District 12 Is For Sale

District 12 Is For Sale

For the Hunger Games fan with $1.4 million burning a hole in their pocket!
When the Hunger Games movie producers went scouting for a location for the impoverished Appalachian coal mining region District 12, they found a perfect match: Henry River Mill Village, in rural North Carolina. 
 
Best of all, for the purposes of making the movie, the town had been abandoned 25 years ago. Not only would this make it easy to film without inconveniencing the neighbors, it also lent every aspect of the town a run down, ramshackle look - perfect for achieving that elusive quality of "District 12-ness" necessary for a really accurate portrayal of Katniss Everdeen's home town.
 
Now that filming has ended, the town is up for sale. Haven't you ever wanted a whole entire town to call your own? Now you can have one, and with a famous provenance to boot! District 12 is up on for sale for only $1.4 million dollars. Surely you could recoup some of that cost just by running tours to the town for Hunger Games fans!
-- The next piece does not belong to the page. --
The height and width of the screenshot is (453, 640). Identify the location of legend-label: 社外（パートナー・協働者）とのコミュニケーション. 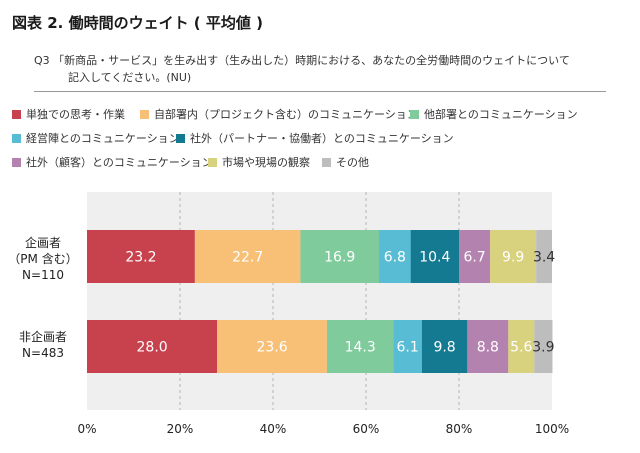
(322, 138).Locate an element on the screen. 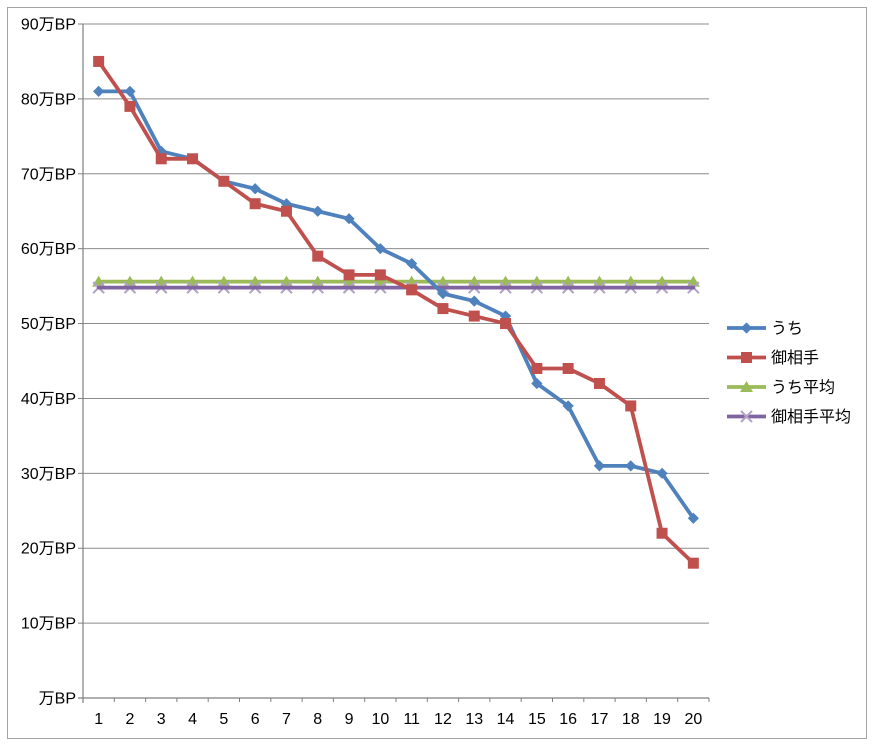 Image resolution: width=876 pixels, height=751 pixels. x-tick-label: 2 is located at coordinates (130, 720). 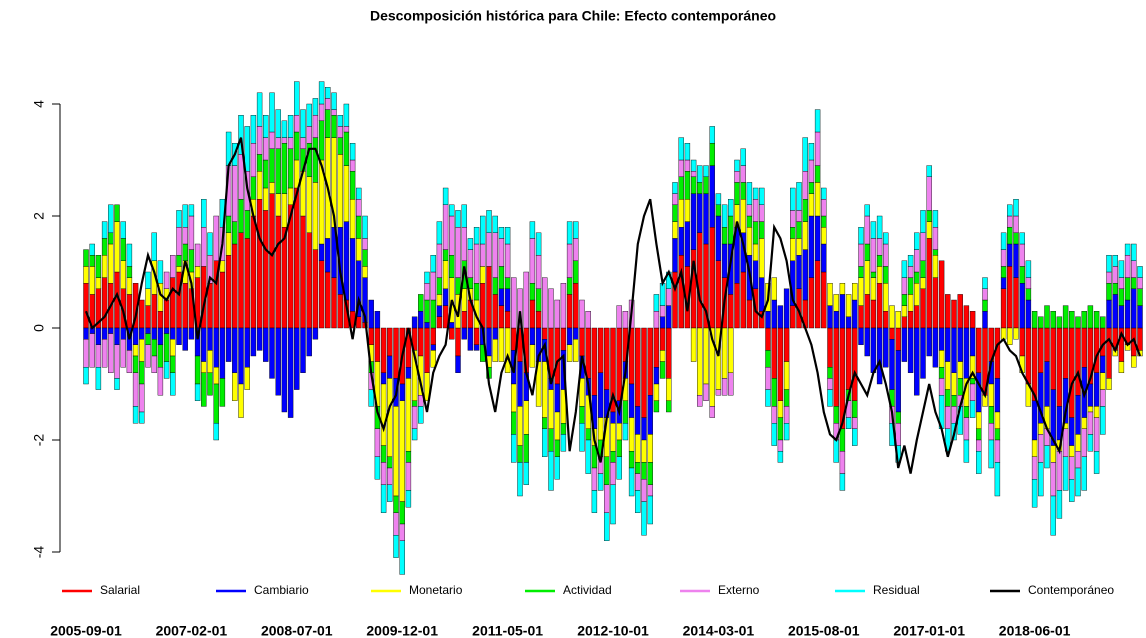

$1.4 will only barely buy you a single family home in some parts of the country. But in North Carolina's Burke County, it can buy you 72 acres of property, plus many locations used in the shooting of the movie, including the Everdeen house and the Mellark's bakery. 
 
Currently, Henry River Mill Village is owned by an 83 year-old man named Wade Shepherd. He lives next door to the abandoned village, which he purchased in order to protect his privacy from potential land developers. But now he's ready to sell, because in the wake of the movie, he has been "bombarded with visitors."
 
I am reminded of Forks, WA, the real-world town which Stephanie Meyer used as the setting for her Twilight novels. Forks has embraced its fame, and several enterprising locals are running tours and capitalizing on Twilight mania. Surely you could do the same, if you bought District 12!
 
Henry River Mill Village was once a fully self-sustaining town. The Henry River Manufacturing Company built the town to support its textile mill, which began producing cotton yarn in 1905. Residents of the company town worked back-breaking 12-hour shifts round the clock at the mill's 12,000 spindles. The mill shut down in the early 1970s, and most of the residents left. In 1977 the mill burned down. The town's last resident vacated the property in 1987, and it stood as a ghost town for decades, until being reborn as a famous movie set.